Battaglia led Delaware’s charge to the front of the 2000 primary calendar only to be stymied by the first-in-the-nation traditions of Iowa and New Hampshire. Candidates were warned to stay away, lest they tick off voters in the other early states.

“We don’t want to compete with New Hampshire,” Battaglia said. “I’m not trying to build up an industry here. I’m just trying to make sure the people have an opportunity to vote, maybe, for the next president of the United States.”

Of course, a little industry wouldn’t hurt. New Hampshire reaps an estimated $175 million in economic benefit from its quadrennial primary. Delaware, apparently, has had no such luck, according to Gary Smith of Delaware’s Economic Development Office.

“Economic impact from the Delaware primary?” Smith asked. Then he laughed.

The political impact doesn’t promise to be much greater. Forbes is counting on a Delaware win to show that his candidacy has at least some viability, but the idea of a “Delaware bounce” is dubious.

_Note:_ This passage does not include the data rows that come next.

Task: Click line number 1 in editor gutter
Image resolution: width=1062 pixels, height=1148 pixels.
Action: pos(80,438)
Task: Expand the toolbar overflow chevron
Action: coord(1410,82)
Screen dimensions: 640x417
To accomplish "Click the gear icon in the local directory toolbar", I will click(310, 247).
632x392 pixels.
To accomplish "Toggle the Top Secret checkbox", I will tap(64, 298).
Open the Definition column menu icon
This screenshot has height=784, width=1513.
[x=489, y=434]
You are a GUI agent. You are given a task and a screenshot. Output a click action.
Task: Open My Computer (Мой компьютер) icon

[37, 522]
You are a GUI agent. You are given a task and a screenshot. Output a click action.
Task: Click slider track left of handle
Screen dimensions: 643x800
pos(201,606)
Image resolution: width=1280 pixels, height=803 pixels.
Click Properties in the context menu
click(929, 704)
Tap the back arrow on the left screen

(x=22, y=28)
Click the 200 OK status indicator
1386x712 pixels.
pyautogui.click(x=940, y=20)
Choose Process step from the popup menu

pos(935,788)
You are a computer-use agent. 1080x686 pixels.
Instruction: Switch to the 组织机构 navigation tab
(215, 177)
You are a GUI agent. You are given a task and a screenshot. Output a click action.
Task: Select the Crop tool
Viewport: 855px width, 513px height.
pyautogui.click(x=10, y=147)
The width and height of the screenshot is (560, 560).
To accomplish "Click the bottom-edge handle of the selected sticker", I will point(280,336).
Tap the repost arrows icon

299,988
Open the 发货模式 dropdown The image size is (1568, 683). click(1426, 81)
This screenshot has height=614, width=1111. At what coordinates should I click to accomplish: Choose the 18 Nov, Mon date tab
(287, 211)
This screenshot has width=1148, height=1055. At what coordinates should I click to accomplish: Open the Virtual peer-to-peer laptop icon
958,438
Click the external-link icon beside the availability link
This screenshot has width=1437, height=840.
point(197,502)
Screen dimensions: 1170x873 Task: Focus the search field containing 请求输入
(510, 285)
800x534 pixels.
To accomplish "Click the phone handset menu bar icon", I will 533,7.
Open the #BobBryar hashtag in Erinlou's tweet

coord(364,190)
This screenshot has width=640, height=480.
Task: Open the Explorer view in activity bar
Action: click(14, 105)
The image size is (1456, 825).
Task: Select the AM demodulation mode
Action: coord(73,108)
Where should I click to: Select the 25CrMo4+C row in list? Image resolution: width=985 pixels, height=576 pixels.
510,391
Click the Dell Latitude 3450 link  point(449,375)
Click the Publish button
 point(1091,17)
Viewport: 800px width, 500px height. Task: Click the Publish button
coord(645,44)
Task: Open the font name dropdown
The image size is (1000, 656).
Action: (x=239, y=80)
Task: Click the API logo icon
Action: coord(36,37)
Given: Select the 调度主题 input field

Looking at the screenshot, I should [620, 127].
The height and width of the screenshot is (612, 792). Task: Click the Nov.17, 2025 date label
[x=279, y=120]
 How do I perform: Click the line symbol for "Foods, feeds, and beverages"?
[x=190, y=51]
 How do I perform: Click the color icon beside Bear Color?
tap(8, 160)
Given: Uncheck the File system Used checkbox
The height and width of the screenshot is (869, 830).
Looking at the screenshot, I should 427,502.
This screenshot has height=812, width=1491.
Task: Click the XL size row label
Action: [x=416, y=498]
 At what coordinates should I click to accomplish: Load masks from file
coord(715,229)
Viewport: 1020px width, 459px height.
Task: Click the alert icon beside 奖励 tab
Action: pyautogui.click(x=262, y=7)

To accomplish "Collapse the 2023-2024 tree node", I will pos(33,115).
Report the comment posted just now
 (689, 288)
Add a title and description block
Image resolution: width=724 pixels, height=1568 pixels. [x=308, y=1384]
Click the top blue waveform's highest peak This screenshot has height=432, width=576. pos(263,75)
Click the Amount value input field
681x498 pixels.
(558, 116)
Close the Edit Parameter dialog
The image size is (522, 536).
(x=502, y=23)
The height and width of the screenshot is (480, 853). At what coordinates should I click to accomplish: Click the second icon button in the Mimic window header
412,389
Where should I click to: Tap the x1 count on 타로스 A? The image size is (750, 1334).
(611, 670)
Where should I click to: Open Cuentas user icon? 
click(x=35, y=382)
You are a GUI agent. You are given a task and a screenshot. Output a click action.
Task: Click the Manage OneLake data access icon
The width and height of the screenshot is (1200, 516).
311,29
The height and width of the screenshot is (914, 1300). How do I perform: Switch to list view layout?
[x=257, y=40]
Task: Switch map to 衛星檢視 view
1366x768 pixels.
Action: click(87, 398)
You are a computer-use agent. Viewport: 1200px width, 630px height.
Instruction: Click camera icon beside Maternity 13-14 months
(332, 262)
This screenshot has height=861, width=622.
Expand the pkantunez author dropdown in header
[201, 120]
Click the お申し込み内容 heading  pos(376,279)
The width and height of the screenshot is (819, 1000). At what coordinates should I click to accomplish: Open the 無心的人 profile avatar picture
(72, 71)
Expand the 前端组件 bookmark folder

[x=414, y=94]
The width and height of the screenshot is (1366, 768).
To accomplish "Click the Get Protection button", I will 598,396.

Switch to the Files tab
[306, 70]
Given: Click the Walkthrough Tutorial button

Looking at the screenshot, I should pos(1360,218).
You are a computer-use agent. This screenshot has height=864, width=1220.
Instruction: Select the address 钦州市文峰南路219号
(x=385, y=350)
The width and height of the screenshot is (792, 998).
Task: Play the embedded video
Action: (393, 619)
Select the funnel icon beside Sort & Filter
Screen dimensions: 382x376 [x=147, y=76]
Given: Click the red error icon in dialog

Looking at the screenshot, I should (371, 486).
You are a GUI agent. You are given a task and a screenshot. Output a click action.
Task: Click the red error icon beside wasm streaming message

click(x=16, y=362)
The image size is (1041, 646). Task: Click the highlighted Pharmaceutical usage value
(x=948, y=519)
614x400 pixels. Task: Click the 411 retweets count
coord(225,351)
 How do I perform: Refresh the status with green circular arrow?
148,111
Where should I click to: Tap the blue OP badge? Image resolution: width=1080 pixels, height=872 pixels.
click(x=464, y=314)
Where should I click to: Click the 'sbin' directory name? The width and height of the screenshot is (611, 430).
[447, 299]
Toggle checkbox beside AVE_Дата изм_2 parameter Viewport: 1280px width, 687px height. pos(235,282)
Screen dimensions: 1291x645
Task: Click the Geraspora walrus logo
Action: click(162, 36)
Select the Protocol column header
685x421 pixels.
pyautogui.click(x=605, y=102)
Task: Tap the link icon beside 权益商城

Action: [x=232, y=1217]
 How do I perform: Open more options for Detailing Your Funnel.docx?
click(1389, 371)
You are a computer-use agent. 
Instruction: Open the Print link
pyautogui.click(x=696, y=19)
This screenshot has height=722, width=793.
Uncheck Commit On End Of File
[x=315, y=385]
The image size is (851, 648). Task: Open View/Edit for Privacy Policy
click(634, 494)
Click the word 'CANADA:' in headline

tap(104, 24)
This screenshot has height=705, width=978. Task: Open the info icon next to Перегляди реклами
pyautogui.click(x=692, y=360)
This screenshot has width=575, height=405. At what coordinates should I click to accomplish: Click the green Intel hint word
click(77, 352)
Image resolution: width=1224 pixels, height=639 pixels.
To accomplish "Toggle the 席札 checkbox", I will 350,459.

Nevertheless, Forbes is wrapping up four days of crisscrossing Delaware by bus, which in the nation’s second-smallest state is about 3 1/2 more days than is needed.

Bush hopes to ward off a win by Sen. John McCain of Arizona, who beat him soundly in New Hampshire. McCain, to the annoyance of Delaware’s Republicans, has dismissed Delaware and not set foot there Instead, he is focusing on South Carolina’s Feb. 19 primary.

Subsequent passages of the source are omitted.